Чрезмерное и извращенное сладострастие, сексуальный разврат составляет лишь наиболее явное, зримое проявление ставрогинского разврата. Более глубокий пласт связан с фундаментальным развращением всего склада личности, с умственным и душевным повреждением. Корень этого повреждения – чрезмерная гордость и доведенное до крайнего предела своеволие. На этот момент указывает Н. Бердяев: «Но разврат не есть первичное начало, губительное для личности. Он – уже последствие, предполагающее глубокие повреждения в строе человеческой личности. Он уже есть выражение распадения личности. Распад же этот есть плод своеволия и самоутверждения».[74]
Своеволие, извращенную свободу Николай Ставрогин проявляет уже в самом начале романа в своих эксцентричных поступках: когда он при всех в буквальном смысле, физически проводит за нос почтенного Павла Павловича, целует в губы жену Липутина, прикусывает ухо губернатора. Встречающиеся в исследовательской литературе попытки объяснить такое поведение психической болезнью, шизофреническим сдвигом[75] следует признать неадекватными художественному замыслу писателя. В самом тексте романа недвусмысленно показано, что истолкование поступков Ставрогина как сумасшествия есть всего лишь не соответствующая действительности попытка оправдания героя, стремление найти в нем хоть что-то человеческое: ведь болезнь представляет собой проявление человеческой природы и заслуживает скорее сострадания, нежели осуждения. С сумасшедшего ответственность снимается в силу его неспособности контролировать свое поведение. Напротив, вся «неслыханная дерзость» действий Ставрогина в том и состоит, что он показал себя «способным на всякий сумасшедший поступок в полном рассудке».[76] То обстоятельство, что герой действительно впоследствии впадает в буйство, есть лишь «счастливое» совпадение и не более того (счастливое, потому что избавляет потрясенных жителей города от мучительных поисков разумного объяснения случившихся событий). Поведение Ставрогина – это именно выходки «вне всяких условий и мер».[77] Это осознанная и умышленная трансгрессия норм морали и правил этикета: «Всё это было очень глупо, не говоря уже о безобразии – безобразии рассчитанном и умышленном, как казалось с первого взгляда, а стало быть, составлявшем умышленное, до последней степени наглое оскорбление всему нашему обществу».[78]На вышедшего из всех границ и переступившего все пределы Ставрогина пытаются найти управу: «Начали с того, что немедленно и единодушно исключили господина Ставрогина из числа членов клуба; затем порешили от лица всего клуба обратиться к губернатору и просить его немедленно (не дожидаясь, пока дело начнется формально судом) обуздать вредного буяна, столичного «бретера, вверенною ему административною властию, и тем оградить спокойствие всего порядочного круга нашего города от вредных посягновений». С злобною невинностию прибавляли при этом, что, «может быть, и на господина Ставрогина найдется какой-нибудь закон».[79]
Власть и закон – фундаментальные проявления сферы нравственности, которым общество стремится подчинить Ставрогина.
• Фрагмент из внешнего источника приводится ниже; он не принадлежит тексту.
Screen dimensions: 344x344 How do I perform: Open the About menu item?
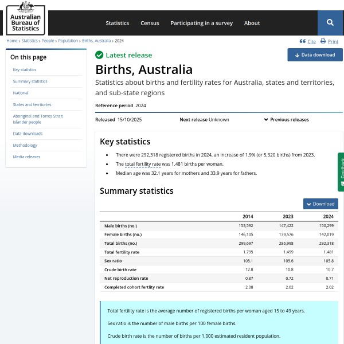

Согласно Гегелю, «право состоит в том, что наличное бытие вообще есть наличное бытие свободной воли».[80] Свобода воли здесь подразумевает не произвол единичного лица, но признание и принятие власти и закона, свободное сочетание единичного со всеобщим. Свобода предполагает диалектическое отрицание единичного в направлении всеобщего. Ставрогин осуществляет трансгрессию именно этой сферы власти и закона: он реализует не нравственную свободу, но своеволие, одностороннее утверждение собственного абстрактного Я (Я, не связанное со всеобщим, является пустой абстракцией). Такую абстрактную свободу Гегель называл «свободой пустоты» («die Freiheit der Leere»), свободой, предполагающей «бегство от всякого содержания как ограничения» («die Flucht aus allem Inha Ite als einer Schranke»).[81]